Article in the Boston Globe today about them and how they are threatening internet business. Are there universally recommended ones?
saintnick912 said:I've been using uBlock Origin for a while now, after getting tired of the bloat of AdBlock Plus. I turn it off for most sites, but keep it for some obnoxious sites and certain elements of other sites that I find distracting (like the huge board stats block on here for instance).
https://www.raymond.cc/blog/10-ad-blocking-extensions-tested-for-best-performance/view-all/
nvalvo said:I've been experimenting with Ghostery for a couple of weeks, mostly as an effort to goose performance on my 2010-vintage macbook. Early returns are favorable!
Joe Sixpack said:
Ghostery and Disconnect are privacy/tracking cookie blockers, not ad blockers. They are both very good at what they do, but limited. Ghostery is closed source which is a concern for privacy software. I'd recommend Disconnect in its place. For those with ethical concerns over ad blocking but still want privacy protections they are probably your best bet.

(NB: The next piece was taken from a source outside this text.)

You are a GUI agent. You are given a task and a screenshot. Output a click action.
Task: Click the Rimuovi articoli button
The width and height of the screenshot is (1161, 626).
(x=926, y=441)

uBlock, and Adblock Plus, etc, can perform both functions, in terms of ad blocking and tracking/cookie blocking, as long as you enable the right sets of filters.
I recommend uBlock over adblock plus because it's more efficient on system resources.
With either, add the fanboy ultimate list and it should cover everything you need to block:
https://www.fanboy.co.nz/filters.html
I also run Disconnect in conjunction with this.
The difference was easy to spot: many websites loaded faster and felt easier to use. Data is also expensive. We estimated that on an average American cell data plan, each megabyte downloaded over a cell network costs about a penny. Visiting the home page of Boston.com every day for a month would cost the equivalent of about $9.50 in data usage just for the ads.